As a younger artist, Kin Maung Yin used to say that his paintings were not so popular in Burma. But he was a poor prophet, because collectors today are on hot on his trail. At his latest show, earlier this month in Rangoon, nearly all of his 50 paintings on display sold out. "Maybe they like it, I'm not sure," he says.


But he's being modest.


"He is a very rare artist," says Aung Soe Min, an art collector who co-founded Pansodan Gallery in Rangoon. "He's famous not only for his style—his personality and lifestyle have also become artistic. You cannot leave him out if you're talking about Burmese modern art.


His paintings, Aung Soe Min says, feature unexpected colors. "His unique style and lifelong creations have become an inspiration for younger artists. … He is leading a solitary life, devoting himself only to art, paying no attention to popularity or making money."

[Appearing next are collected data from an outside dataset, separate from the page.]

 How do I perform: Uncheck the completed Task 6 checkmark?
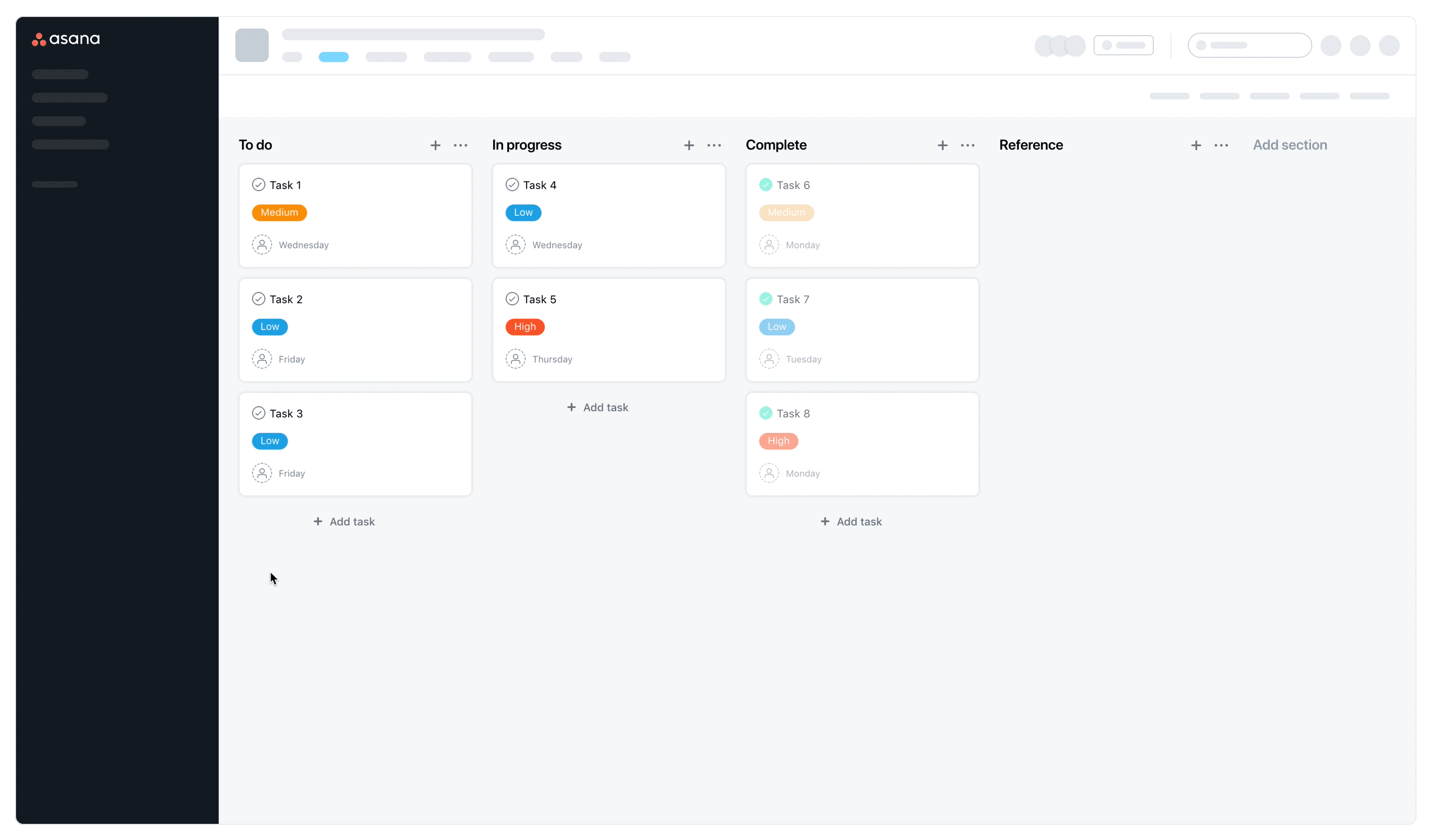(765, 185)
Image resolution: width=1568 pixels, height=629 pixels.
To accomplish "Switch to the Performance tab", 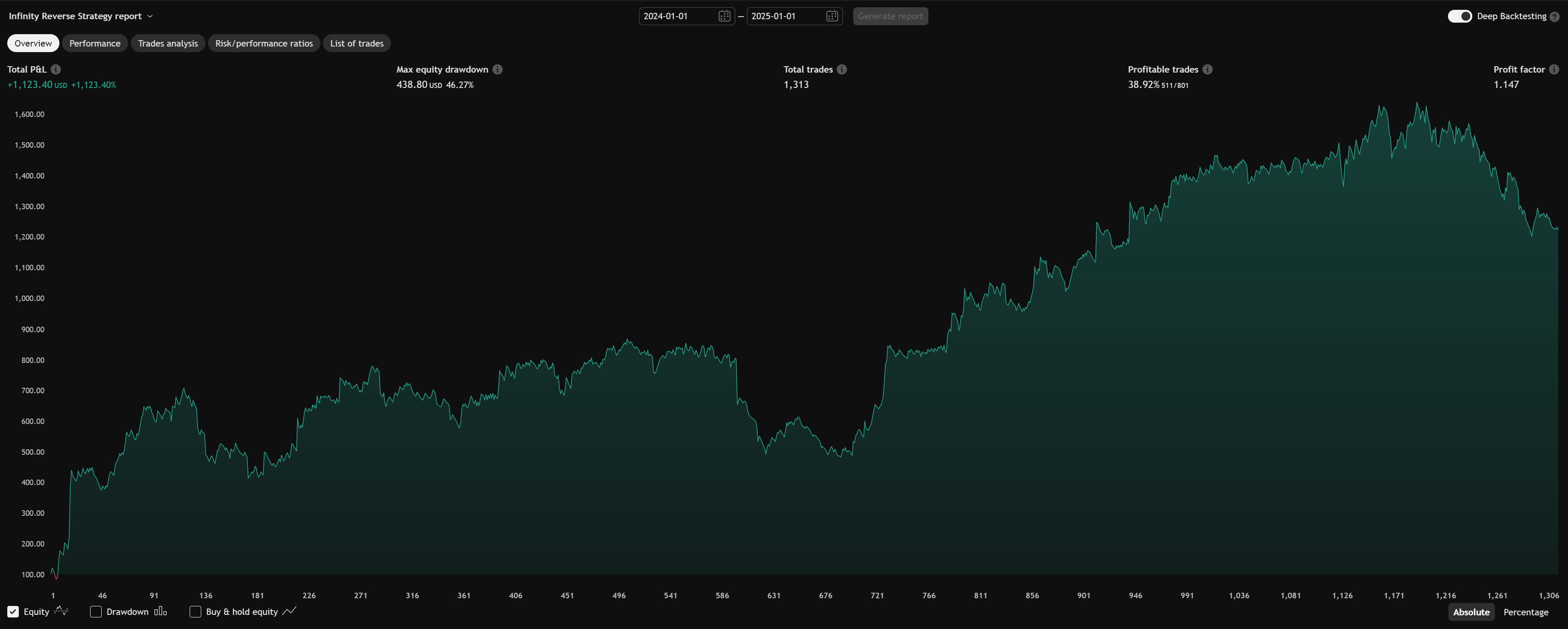I will point(94,43).
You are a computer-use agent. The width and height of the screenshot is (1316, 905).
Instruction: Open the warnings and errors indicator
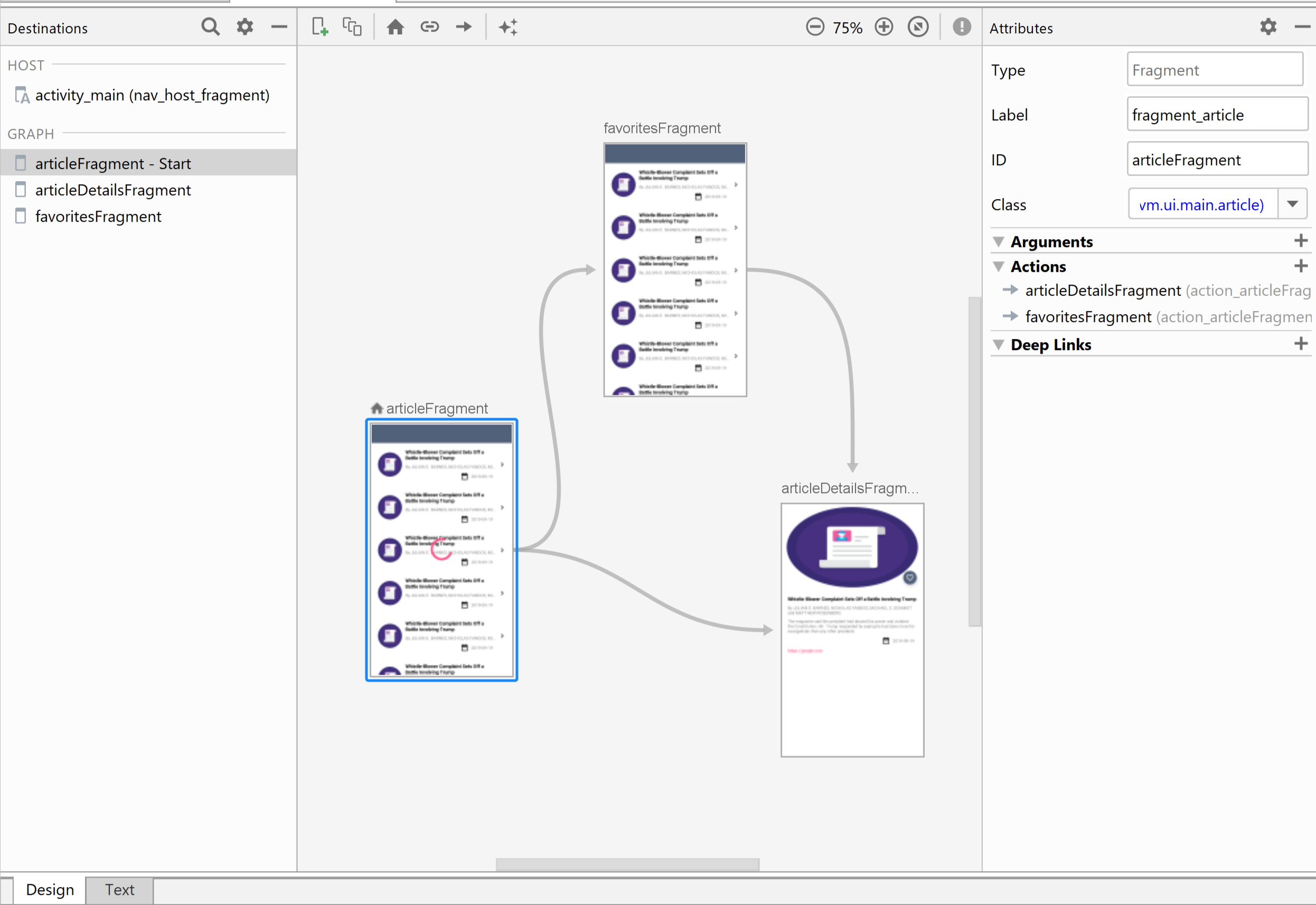coord(962,26)
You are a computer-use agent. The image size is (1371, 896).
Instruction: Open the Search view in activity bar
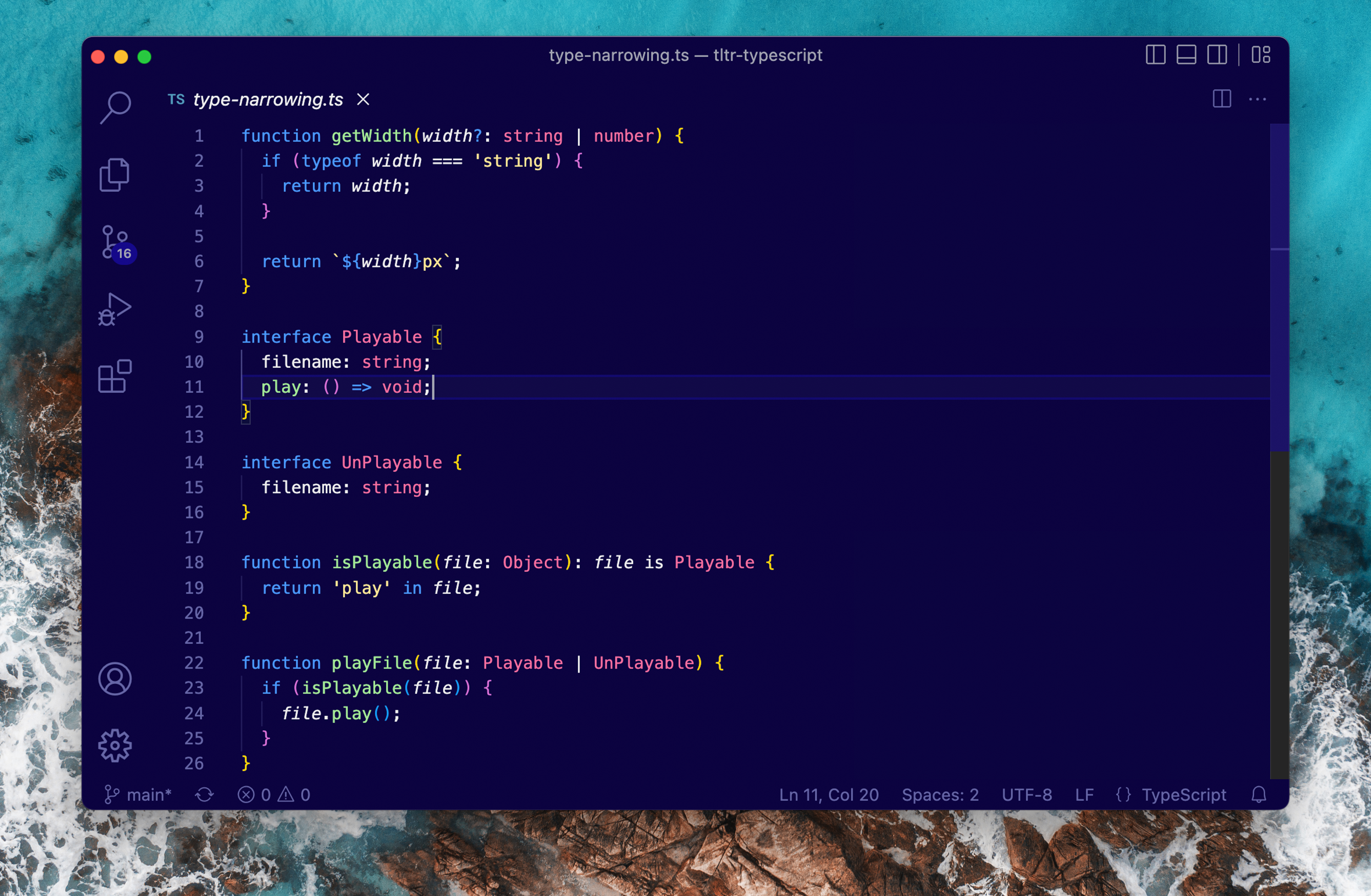pyautogui.click(x=115, y=107)
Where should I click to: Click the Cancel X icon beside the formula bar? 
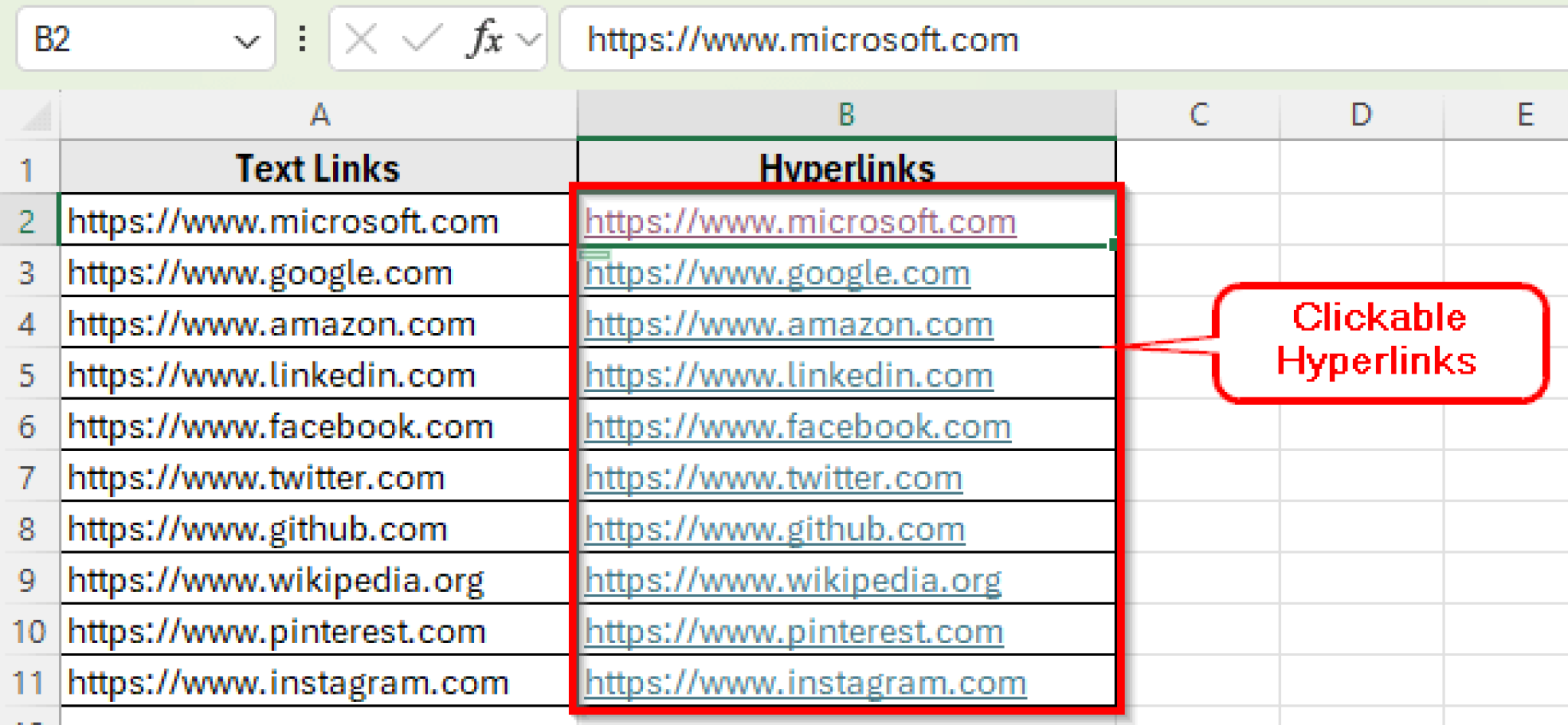click(x=360, y=40)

Kin Maung Yin started painting in the 1960s but trained earlier as an architect, gaining an appreciation for form and color that would later influence his art, according to his friend and fellow artist Sun Myint.


As an architect, he devoured books about art and tried his hand at portraits, abstracts and any other form he learned through reading. "I'm a self-taught painter," he says. "All I know about art is that simplicity is perfection."


Indeed, many of his paintings are almost child-like in their simplicity, according to Sun Myint, who wrote a forward in a biography about his friend and noted, "He thinks and paints freely."


Anyone familiar with Kin Maung Yin's style would agree. His abstracts include riots of vivid colors and bold brushstrokes. He says the Italian modernist Amedeo Modigliani inspired him to paint portraits with mask-like faces and elongated forms.


"I even prefer him to Picasso," Kin Maung Yin says of Modigliani, primarily a figurative artist. "So I painted in his style for nearly 10 years."


He adhered to that style in his famous portrait series "Seated Dancers," as well as another series six years ago depicting democracy icon Aung San Suu Kyi. The Suu Kyi series was especially renowned among collectors because it was created when the former military regime was still in power, Suu Kyi was being held under house arrest, and the police could arrest anyone in the country who possessed a photo or painting of her.


These days, now that a quasi-civilian government is in power and Suu Kyi has won a seat in Parliament, the old Burmese artist continues to spend his hours simply, painting. He wakes up every morning at 6 and spends half an hour keeping still, thinking about the good old days and his parents. Sometimes he tries to visualize what he will create later in the day. "The result always turns out different," he says.


He opens his house to anyone who visits, warmly welcoming strangers and friends alike to a seat on the floor and offering a cup of coffee or tea.


If asked to name the most important thing in life for an artist, he answers frankly: food.


"It would be nonsense for me to name something 'big'" he says. "We all need food to survive, whether you are an artist or not. That's all."